Entries supplied:
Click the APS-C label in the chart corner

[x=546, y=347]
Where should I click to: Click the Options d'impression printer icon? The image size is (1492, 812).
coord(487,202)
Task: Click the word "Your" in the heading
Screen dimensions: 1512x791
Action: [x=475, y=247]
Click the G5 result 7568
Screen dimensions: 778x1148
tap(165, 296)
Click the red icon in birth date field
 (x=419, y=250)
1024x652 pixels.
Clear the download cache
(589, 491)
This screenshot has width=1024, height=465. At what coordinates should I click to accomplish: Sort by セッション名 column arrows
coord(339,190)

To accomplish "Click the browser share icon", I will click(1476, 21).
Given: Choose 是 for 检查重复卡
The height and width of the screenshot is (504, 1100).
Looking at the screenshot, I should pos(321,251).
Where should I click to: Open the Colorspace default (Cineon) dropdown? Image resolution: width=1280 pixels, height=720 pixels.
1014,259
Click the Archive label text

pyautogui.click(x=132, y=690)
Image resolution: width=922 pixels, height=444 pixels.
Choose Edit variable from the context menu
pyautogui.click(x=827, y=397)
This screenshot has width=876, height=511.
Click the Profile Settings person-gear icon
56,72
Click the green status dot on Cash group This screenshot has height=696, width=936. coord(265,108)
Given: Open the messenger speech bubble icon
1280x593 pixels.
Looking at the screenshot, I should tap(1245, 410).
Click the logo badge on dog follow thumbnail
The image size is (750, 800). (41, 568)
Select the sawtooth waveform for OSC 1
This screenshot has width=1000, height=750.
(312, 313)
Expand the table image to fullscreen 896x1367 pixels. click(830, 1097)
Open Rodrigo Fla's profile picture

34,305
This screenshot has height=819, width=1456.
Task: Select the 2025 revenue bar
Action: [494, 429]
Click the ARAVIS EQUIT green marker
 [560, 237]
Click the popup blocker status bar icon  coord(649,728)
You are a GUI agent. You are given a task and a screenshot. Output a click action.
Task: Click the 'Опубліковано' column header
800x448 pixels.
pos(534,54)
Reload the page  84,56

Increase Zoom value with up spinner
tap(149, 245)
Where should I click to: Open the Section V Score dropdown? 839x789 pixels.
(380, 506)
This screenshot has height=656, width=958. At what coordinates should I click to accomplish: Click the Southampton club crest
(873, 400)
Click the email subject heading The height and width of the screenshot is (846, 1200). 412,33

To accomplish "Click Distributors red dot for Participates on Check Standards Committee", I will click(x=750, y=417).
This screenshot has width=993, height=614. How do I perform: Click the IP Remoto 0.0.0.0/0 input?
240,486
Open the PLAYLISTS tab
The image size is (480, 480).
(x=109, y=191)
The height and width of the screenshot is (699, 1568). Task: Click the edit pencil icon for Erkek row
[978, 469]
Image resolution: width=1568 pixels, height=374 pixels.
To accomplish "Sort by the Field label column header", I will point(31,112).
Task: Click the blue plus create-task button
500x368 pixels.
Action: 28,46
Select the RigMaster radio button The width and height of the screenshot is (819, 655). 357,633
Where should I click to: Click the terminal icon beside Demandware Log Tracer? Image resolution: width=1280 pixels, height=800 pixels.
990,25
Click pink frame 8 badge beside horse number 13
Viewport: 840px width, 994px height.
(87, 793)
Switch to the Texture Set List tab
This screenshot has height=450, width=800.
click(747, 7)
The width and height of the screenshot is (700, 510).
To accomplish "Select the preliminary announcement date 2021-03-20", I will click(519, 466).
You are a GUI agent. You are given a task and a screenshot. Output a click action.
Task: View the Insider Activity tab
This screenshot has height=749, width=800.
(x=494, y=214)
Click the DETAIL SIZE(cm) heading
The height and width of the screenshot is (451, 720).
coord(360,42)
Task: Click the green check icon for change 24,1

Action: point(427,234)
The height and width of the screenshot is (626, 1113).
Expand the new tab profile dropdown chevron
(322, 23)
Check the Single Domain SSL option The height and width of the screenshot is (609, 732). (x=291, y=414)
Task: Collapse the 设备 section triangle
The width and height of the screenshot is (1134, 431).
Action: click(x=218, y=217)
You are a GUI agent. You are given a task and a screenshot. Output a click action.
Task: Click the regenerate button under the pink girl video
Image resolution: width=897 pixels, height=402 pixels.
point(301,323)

Action item: Transcribe the records above exactly, beginning at the line that contains "Click the DETAIL SIZE(cm) heading" and ending with the line that contains "Task: Click the regenerate", both included, and nothing else.

Result of the task:
Click the DETAIL SIZE(cm) heading
The height and width of the screenshot is (451, 720).
coord(360,42)
Task: Click the green check icon for change 24,1

Action: point(427,234)
The height and width of the screenshot is (626, 1113).
Expand the new tab profile dropdown chevron
(322, 23)
Check the Single Domain SSL option The height and width of the screenshot is (609, 732). (x=291, y=414)
Task: Collapse the 设备 section triangle
The width and height of the screenshot is (1134, 431).
Action: click(x=218, y=217)
You are a GUI agent. You are given a task and a screenshot. Output a click action.
Task: Click the regenerate button under the pink girl video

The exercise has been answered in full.